Prompt: Would it be possible to write out each entry below exactly, without the pictures?

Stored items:
***

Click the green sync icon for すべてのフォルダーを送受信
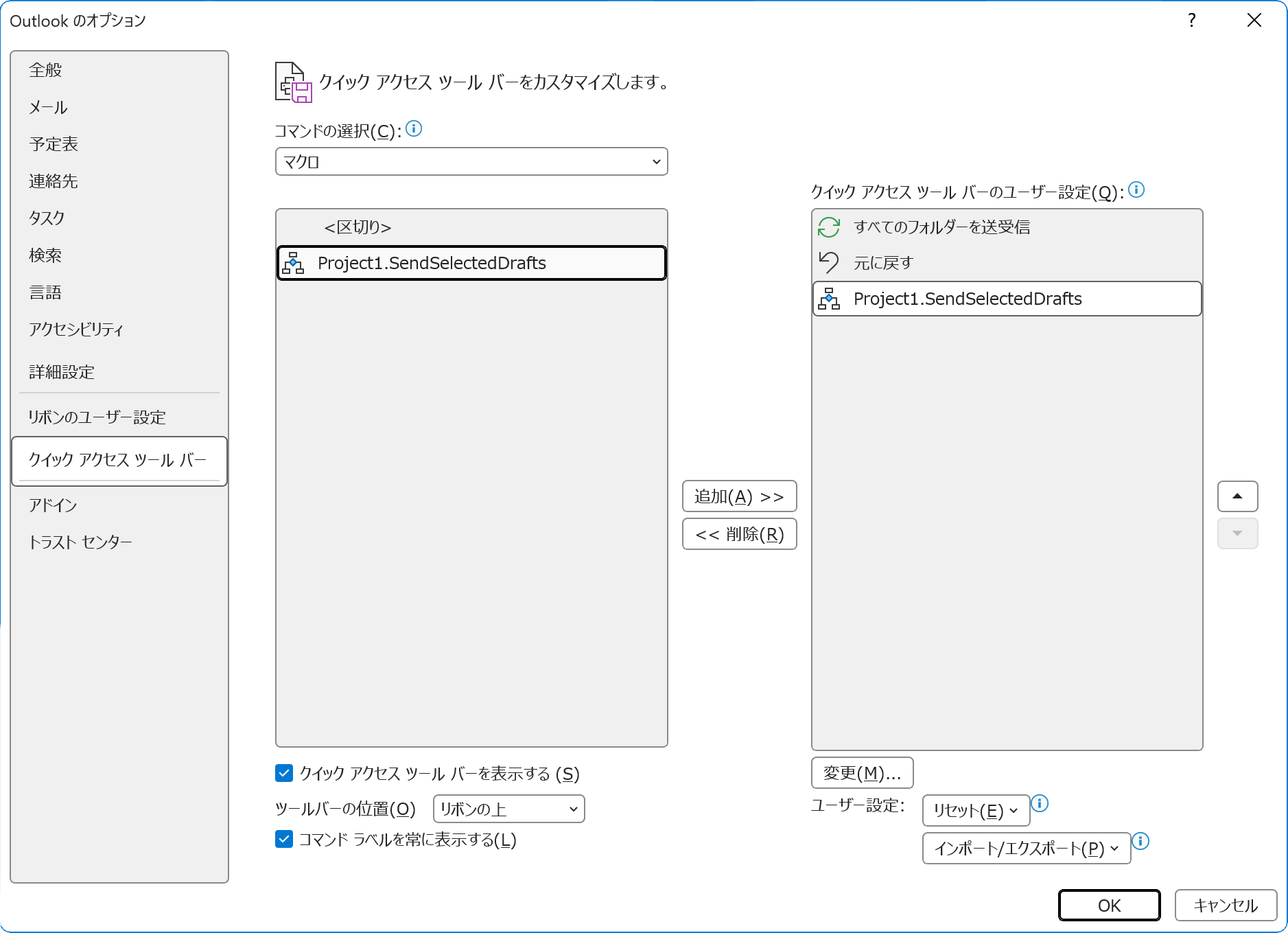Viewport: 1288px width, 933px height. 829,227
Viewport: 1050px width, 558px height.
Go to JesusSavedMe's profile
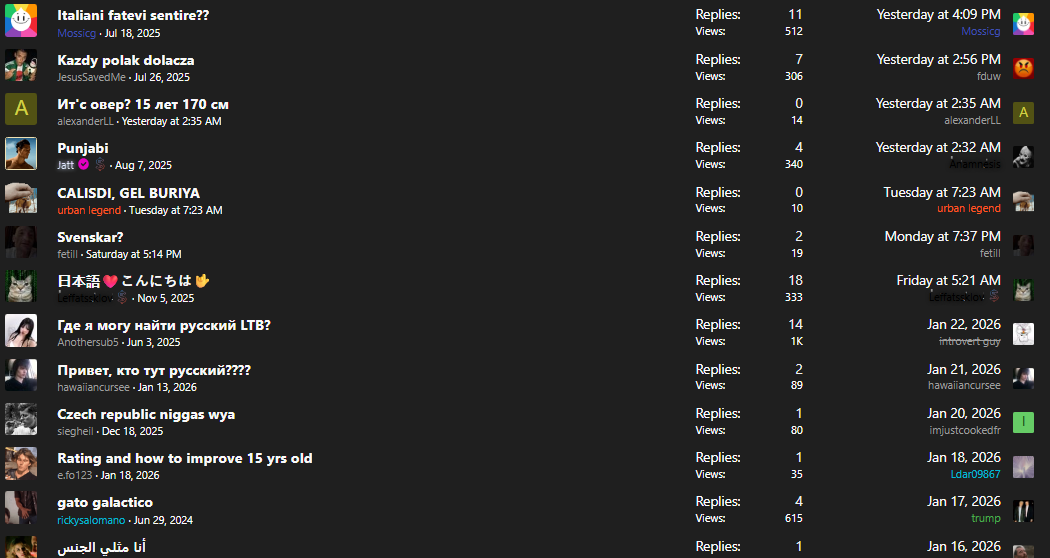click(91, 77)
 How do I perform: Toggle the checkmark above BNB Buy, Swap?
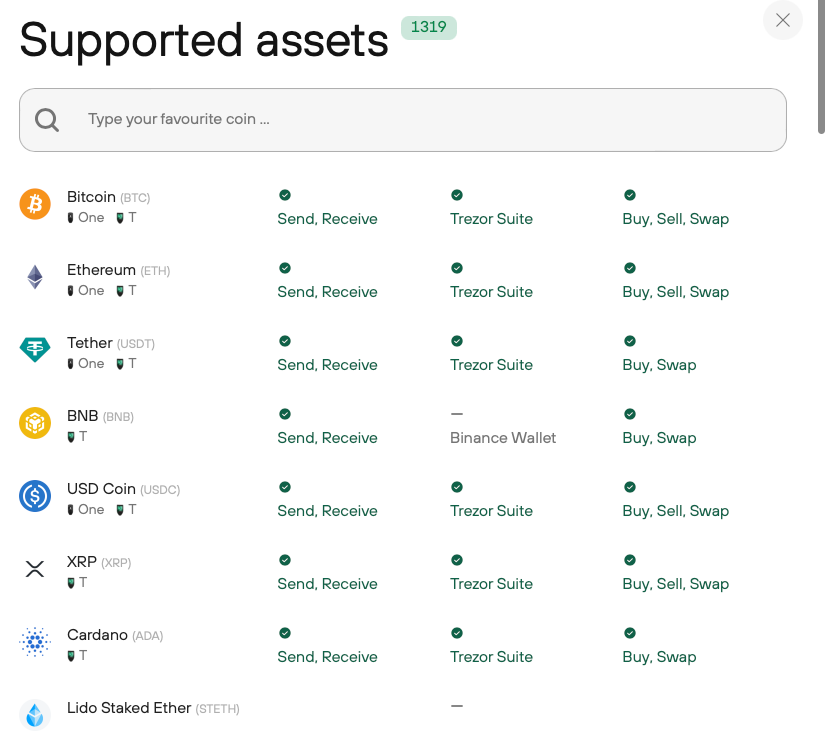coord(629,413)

***

Your solution:
Click the green sync icon for すべてのフォルダーを送受信
Viewport: 1288px width, 933px height. 829,227
Viewport: 1050px width, 558px height.
Go to JesusSavedMe's profile
click(91, 77)
 How do I perform: Toggle the checkmark above BNB Buy, Swap?
coord(629,413)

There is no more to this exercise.